WHAT IS NEEDED: Only the lines from the one containing "The width and" to the end of the listing below should be returned, exactly as written and without pictures.

LISTED ENTRIES:
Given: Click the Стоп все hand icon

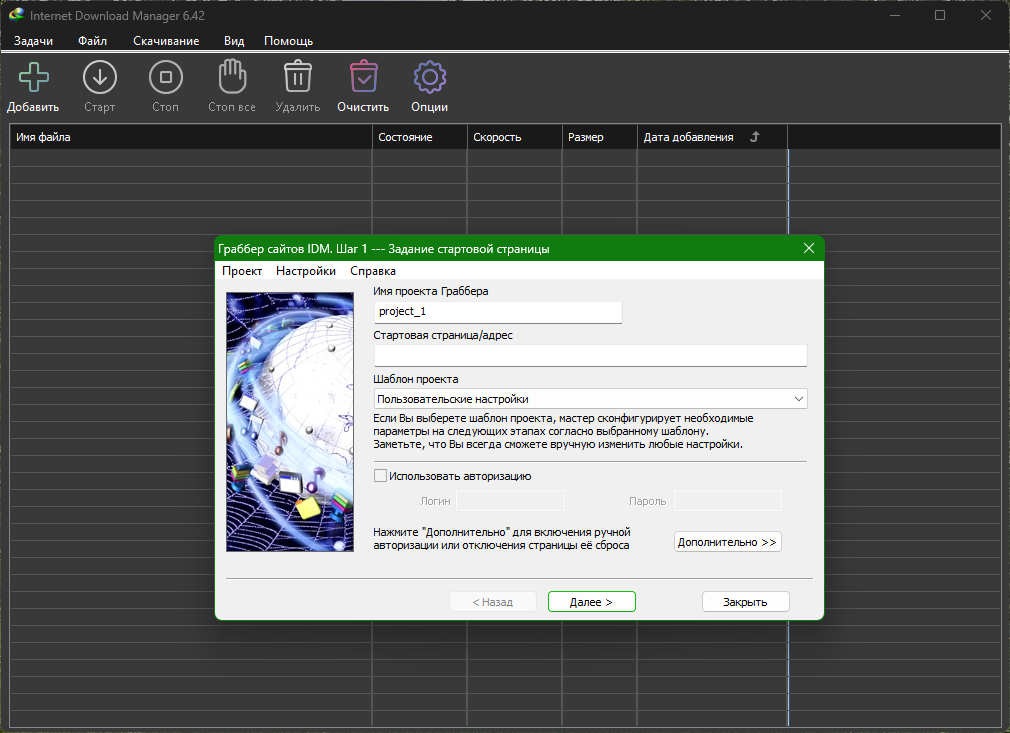Looking at the screenshot, I should coord(232,78).
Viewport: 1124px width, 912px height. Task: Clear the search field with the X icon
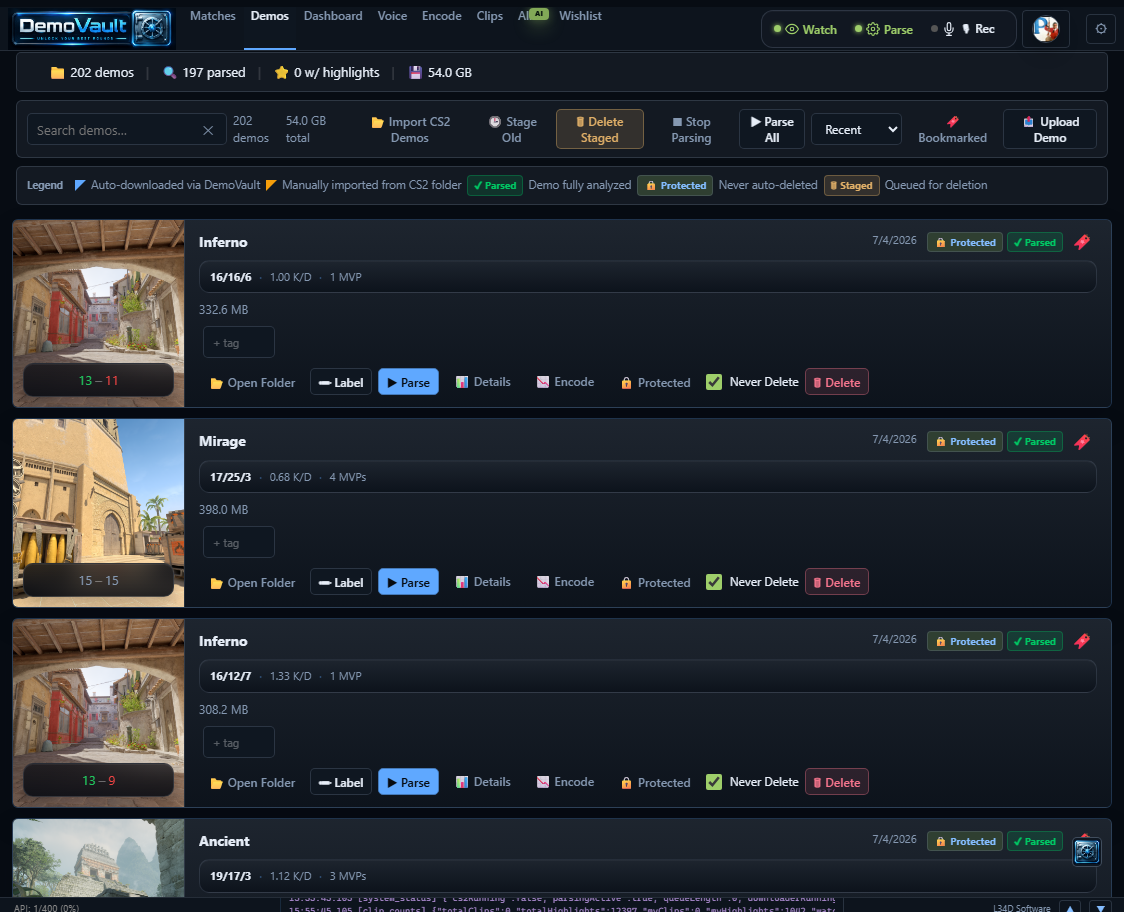click(208, 130)
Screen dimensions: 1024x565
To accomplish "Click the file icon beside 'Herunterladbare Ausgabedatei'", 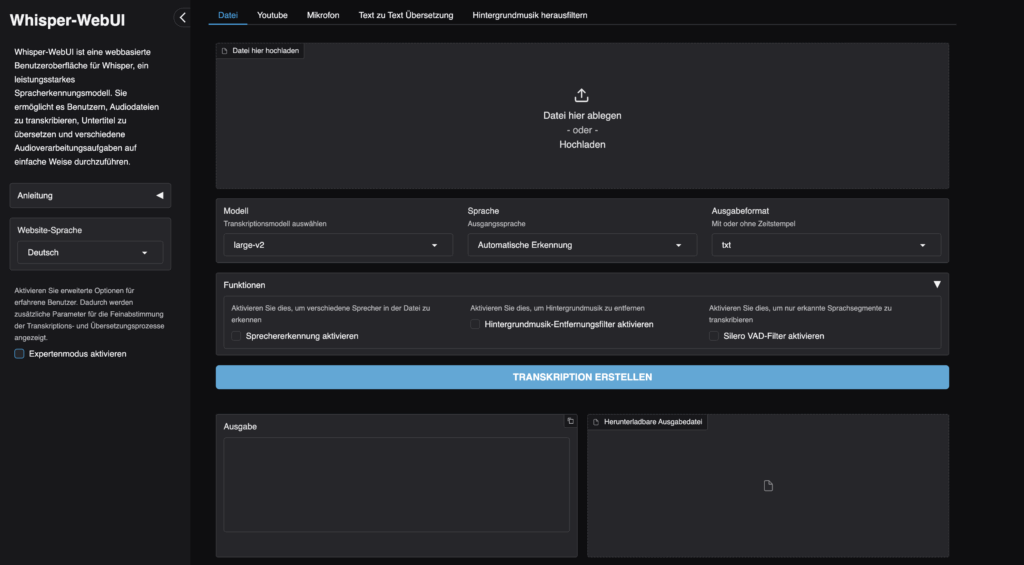I will coord(596,422).
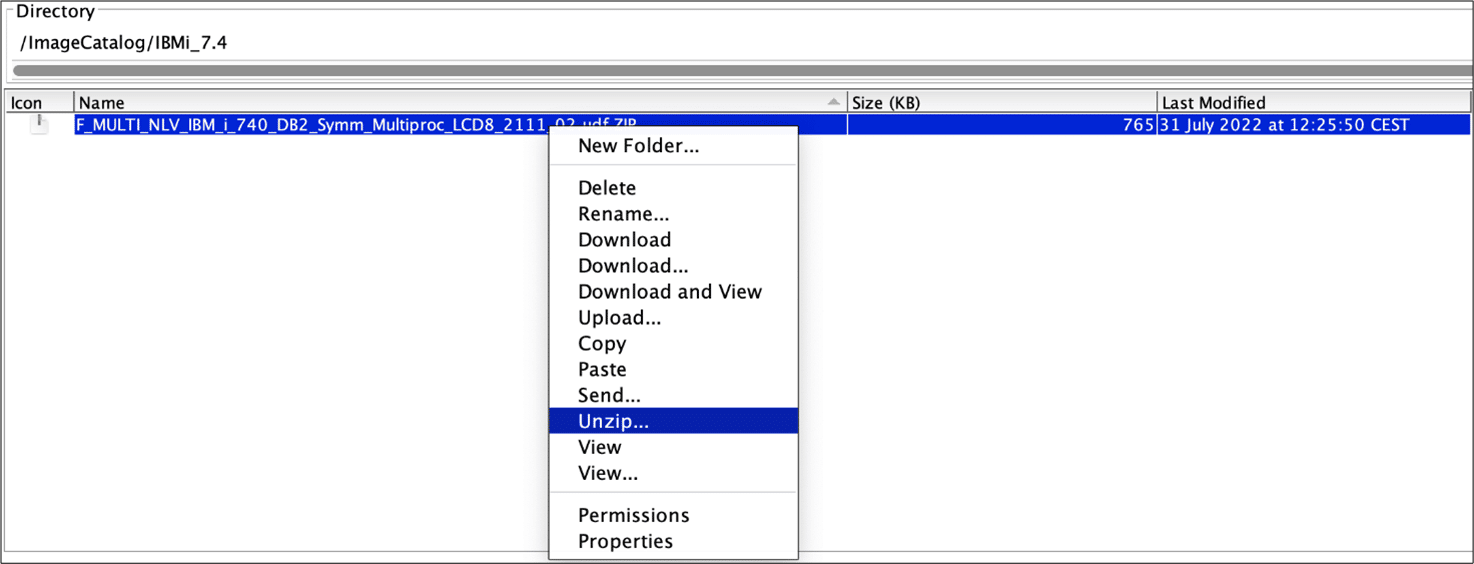1474x564 pixels.
Task: Click the highlighted Unzip... menu option
Action: [613, 422]
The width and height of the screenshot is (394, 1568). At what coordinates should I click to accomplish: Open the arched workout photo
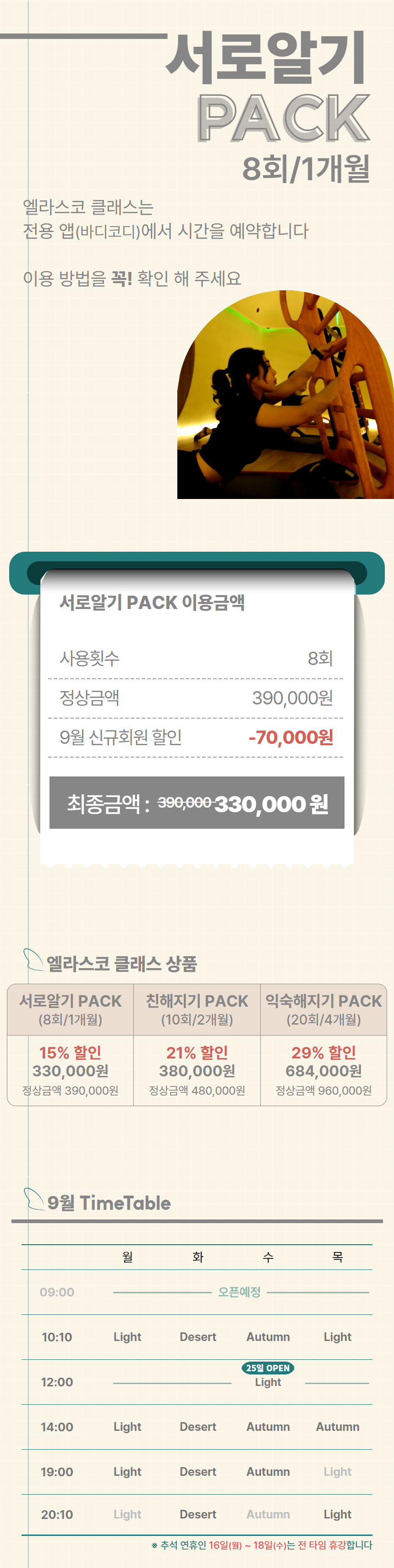(285, 396)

OUTPUT FOR THIS EXERCISE:
The width and height of the screenshot is (394, 1568). At what coordinates should I click to accomplish: Open the arched workout photo
(285, 396)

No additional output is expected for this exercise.